1848 de BEYAZ GECELER ve BİR YUFKA YÜREKLİ de başarısız bulunur. Petraşevski'nin çevresindeki genç suikastçılara katılır , tutuklanır ve ölüm cezasına çarptırılır.( 1849) Son anda canları bağışlanır ve Sibirya'da dört yıl kürek cezasına çevrilir. Ondan sonra da acıdığı için yoksul bir kadın, Marya ile evlenir. 1859'da Petersburg'a dönmesine izin verilir. EZİLMİŞ VE AŞAĞILANMIŞLAR, ÖLÜ BİR EVDEN HATIRALAR (1862) (ki ben bu çeviri adının daha önce sanırım Varlık Yayınlarından ÖLÜLER EVİNDEN ANILAR olarak çevrildiğini, hatırlıyorum ve eski adıyla İletişim'in seçtiği bu ad arasında anlam farkı bulduğumu ve yadırgadığımı da söylemeden geçemeyeceğim, başka kitaplarında da var bu isim değişiklikleri sanırım Neden Ecinniler Cinler olmuş, o isme hiç mi hiç ısınamadım Cinler'e ) kendini yeniden kabul ettirir. Kardeşiyle birlikte iki dergi kurar ve burada Slavcı düşüncelerini savunduğu makalelerini yayımlar.
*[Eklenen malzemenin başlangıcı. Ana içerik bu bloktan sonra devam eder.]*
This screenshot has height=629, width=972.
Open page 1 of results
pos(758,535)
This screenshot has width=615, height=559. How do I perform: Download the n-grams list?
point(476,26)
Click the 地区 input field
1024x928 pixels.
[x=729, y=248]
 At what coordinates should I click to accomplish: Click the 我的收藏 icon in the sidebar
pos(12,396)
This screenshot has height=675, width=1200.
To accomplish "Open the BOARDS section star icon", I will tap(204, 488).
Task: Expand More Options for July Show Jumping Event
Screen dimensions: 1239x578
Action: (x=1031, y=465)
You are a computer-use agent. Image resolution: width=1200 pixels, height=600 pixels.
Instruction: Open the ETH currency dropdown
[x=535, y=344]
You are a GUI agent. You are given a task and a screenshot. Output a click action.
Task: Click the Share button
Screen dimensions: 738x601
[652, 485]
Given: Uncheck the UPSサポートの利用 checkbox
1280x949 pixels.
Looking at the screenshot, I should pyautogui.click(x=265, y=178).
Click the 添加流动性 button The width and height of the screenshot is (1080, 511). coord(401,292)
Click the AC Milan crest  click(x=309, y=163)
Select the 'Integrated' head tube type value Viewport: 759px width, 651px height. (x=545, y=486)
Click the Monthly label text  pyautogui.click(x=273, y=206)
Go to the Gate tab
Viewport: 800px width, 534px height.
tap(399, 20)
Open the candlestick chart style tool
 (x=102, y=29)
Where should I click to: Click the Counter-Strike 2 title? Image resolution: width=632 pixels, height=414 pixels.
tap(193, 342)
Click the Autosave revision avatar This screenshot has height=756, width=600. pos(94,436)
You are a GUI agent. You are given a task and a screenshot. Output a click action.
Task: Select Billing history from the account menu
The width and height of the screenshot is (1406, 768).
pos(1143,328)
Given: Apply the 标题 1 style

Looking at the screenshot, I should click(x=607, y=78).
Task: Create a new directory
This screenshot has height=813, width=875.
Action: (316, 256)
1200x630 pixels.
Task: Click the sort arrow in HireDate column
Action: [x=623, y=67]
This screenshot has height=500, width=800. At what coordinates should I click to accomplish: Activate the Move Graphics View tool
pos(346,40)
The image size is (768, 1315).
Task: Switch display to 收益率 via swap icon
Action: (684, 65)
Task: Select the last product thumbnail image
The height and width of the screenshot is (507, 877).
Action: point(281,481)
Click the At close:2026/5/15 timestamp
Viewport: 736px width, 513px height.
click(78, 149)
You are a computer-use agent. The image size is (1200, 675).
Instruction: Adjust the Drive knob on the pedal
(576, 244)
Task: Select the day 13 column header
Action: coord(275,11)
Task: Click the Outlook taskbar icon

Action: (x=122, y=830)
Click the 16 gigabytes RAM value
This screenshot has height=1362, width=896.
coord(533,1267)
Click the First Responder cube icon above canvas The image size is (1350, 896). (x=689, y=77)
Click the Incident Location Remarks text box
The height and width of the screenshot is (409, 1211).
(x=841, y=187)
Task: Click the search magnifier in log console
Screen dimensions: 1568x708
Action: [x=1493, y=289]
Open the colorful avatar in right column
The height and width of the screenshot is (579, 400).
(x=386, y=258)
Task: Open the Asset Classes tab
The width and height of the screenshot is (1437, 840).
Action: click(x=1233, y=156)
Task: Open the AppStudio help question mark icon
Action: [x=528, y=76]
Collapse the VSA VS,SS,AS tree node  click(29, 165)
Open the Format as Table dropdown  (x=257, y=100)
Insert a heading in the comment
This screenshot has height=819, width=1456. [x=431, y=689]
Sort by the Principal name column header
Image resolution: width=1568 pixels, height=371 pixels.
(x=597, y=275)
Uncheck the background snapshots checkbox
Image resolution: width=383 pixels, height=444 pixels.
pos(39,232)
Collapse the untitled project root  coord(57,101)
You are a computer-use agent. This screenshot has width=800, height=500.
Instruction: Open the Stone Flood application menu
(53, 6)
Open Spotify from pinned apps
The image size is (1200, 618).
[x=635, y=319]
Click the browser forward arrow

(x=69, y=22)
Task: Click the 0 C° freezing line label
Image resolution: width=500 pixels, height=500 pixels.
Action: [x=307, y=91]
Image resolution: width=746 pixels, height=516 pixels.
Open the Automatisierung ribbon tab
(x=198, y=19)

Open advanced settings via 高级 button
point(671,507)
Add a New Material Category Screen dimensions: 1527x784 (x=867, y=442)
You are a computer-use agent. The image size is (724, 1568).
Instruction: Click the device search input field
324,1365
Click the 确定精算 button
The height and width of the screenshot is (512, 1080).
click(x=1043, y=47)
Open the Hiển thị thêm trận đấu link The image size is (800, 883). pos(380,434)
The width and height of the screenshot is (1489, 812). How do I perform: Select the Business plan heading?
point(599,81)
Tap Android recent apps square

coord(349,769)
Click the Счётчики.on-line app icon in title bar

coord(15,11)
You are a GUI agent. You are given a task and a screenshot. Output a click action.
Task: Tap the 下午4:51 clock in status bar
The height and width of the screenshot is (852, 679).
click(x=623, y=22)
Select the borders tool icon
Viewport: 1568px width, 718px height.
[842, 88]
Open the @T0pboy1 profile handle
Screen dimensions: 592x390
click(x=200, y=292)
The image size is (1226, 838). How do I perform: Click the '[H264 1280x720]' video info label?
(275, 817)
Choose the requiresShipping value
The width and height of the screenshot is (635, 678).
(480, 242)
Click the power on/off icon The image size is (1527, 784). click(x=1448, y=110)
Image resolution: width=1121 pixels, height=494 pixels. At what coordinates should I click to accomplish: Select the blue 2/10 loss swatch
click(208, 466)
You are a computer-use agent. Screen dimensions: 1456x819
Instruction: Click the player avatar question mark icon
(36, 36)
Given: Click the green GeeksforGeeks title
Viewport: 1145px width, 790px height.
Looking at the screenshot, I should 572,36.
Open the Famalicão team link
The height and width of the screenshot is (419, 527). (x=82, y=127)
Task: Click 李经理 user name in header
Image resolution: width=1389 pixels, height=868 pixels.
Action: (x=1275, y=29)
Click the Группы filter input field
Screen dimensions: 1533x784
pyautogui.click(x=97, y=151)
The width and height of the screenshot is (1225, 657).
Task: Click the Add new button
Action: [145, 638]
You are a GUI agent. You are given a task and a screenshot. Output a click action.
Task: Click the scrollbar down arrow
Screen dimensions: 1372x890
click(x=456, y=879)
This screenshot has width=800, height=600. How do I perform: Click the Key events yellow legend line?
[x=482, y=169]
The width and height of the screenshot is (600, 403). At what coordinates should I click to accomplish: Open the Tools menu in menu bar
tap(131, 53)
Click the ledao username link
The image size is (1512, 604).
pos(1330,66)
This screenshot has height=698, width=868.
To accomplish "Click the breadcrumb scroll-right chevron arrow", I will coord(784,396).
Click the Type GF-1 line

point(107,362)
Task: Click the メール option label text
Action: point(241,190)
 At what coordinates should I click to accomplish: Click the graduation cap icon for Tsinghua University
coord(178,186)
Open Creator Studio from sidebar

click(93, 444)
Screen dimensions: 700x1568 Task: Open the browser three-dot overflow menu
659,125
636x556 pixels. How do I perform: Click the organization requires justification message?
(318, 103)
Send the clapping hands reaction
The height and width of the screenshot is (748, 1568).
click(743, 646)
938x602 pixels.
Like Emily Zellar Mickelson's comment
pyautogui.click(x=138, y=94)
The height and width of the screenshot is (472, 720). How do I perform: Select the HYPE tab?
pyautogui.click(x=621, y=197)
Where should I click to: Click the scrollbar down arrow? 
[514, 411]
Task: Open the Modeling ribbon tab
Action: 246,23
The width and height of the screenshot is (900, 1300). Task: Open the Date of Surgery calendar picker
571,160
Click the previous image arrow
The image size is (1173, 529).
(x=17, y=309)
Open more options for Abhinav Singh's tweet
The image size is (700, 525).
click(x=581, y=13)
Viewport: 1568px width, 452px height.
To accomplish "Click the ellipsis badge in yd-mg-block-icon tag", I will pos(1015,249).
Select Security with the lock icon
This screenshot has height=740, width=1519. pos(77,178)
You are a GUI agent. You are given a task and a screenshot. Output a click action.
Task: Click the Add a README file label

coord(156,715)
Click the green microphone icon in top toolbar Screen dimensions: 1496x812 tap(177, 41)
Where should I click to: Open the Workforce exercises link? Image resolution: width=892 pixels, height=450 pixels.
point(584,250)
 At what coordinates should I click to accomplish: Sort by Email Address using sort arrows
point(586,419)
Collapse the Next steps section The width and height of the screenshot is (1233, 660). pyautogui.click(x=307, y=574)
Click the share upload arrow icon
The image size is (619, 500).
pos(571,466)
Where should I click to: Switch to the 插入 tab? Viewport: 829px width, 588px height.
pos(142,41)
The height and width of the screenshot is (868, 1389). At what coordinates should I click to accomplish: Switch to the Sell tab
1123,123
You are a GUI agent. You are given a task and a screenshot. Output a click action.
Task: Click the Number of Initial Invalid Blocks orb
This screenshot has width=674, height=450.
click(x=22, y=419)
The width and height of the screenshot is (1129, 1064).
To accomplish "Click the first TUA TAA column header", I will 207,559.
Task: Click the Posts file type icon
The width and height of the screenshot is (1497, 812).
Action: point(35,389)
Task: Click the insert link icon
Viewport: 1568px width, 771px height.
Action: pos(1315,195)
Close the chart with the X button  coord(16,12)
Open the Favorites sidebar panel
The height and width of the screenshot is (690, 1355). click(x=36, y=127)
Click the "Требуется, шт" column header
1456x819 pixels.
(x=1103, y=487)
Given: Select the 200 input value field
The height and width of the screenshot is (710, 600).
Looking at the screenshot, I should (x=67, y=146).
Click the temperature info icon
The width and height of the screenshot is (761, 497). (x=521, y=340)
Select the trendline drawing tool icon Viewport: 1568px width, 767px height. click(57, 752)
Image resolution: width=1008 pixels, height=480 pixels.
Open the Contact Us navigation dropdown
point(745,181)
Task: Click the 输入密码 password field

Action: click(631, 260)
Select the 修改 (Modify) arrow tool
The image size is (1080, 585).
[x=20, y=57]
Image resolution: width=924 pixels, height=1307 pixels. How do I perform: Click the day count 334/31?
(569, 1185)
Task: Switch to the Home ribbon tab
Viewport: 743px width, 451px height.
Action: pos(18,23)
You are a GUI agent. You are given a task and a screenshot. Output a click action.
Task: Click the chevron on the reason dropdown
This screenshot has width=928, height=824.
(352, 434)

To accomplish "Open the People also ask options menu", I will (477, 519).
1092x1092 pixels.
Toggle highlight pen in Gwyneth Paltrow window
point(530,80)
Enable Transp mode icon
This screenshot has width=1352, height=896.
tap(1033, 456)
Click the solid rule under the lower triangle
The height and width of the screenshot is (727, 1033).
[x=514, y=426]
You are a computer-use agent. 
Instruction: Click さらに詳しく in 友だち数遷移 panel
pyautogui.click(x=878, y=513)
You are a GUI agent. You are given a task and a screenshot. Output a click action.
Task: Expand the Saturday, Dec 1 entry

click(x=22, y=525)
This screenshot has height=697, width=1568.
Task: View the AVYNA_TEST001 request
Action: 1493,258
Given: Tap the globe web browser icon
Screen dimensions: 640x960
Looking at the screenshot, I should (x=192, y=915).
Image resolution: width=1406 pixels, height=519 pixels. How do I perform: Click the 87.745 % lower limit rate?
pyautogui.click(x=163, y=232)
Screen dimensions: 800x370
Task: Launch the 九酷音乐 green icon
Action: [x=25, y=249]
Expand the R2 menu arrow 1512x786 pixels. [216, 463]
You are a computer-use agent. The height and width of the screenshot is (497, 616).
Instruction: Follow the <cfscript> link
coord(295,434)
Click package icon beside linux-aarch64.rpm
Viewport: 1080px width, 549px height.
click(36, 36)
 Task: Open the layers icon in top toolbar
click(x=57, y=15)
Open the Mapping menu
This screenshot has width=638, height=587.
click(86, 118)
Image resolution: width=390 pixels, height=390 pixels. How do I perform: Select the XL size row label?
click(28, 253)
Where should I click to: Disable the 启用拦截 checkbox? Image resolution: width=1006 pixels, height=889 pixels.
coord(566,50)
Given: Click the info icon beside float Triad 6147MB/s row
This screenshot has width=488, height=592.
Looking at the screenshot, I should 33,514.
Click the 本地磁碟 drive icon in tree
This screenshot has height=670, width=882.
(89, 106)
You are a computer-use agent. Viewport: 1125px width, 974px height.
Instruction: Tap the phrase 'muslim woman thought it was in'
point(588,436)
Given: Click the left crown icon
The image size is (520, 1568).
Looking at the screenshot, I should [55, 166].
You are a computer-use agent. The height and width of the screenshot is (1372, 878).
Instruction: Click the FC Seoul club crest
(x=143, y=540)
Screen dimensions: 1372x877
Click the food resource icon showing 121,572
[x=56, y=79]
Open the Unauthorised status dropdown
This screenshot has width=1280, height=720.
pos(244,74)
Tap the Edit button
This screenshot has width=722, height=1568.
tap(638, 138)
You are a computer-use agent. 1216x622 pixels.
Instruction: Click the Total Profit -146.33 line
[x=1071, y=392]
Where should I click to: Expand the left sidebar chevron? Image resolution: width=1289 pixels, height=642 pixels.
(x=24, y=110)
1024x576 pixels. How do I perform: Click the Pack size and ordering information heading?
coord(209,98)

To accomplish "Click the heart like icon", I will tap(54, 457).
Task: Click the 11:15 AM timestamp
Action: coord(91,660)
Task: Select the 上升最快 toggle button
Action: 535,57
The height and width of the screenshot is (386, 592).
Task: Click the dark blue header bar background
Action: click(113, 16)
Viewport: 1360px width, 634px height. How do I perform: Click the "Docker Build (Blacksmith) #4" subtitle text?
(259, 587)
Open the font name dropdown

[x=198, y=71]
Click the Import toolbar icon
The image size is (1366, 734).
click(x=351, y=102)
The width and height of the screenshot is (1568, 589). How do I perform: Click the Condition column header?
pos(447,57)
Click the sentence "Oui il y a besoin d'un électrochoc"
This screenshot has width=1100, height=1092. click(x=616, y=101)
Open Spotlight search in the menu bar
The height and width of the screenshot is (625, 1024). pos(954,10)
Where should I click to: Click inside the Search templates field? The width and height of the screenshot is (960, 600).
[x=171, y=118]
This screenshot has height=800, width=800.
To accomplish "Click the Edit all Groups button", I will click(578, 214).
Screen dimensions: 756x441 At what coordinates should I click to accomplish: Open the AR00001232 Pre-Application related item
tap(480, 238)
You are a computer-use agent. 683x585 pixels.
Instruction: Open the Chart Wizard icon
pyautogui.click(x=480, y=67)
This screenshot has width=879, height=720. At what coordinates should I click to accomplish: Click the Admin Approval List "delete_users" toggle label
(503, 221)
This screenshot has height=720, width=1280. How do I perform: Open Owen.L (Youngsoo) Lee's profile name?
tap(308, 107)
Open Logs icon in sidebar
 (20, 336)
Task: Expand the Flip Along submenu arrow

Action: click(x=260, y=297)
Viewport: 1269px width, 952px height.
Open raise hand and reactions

İletişim'in büyük metafizik romanlarının ilki diye işaret ettiği, ama benim kabul etmediğim yani elbetteki metafizik olduklarını kabul etmediğim büyük romanlarının ilki YER ALTINDAN NOTLAR (1864) ve ardından , SUÇ VE CEZA ( 1866) , KUMARBAZ ( 1867) , BUDALA( 1868), EBEDİ KOCA( 1870), CİNLER( 1872)8 (İşte bir tane değişik isim daha , kırk yıllık Ecinniler olmuş size, CİNLER) gelir. Bu arada sık sık Avrupa'ya gitmektedir, karısı da vereme yakalanır ve ölür. Borç içindedir Dostoveyski , kumar oynamaktadır ve daha yazmadan romanlarını yayımcılardan para almaktadır.Eserlerini daha çabuk yazabilmek amacıyla sekreter olarak tuttuğu Anna ile evlenir.( 1867) İlginçtir ki para kazanınca da Avrupa'nın kumarhanelerini dolanmaya başlar, yeni eşiyle birlikte. Kızı doğar ama kaybederler. Kızının ölümü deliliğin eşiğine sürükler Dostoyevski'yi. DELİKANLI ( 1875) , BİR YAZARIN GÜNLÜĞÜ ( 1876), KARAMAZOV KARDEŞLER (1879-1880)
Büyük çaplı bir tasarımı olan BİR BÜYÜK GÜNAHKARIN YAŞAMI adlı tasarımını gerçekleştiremeden, 1881 yılında Petersburg'da ölür.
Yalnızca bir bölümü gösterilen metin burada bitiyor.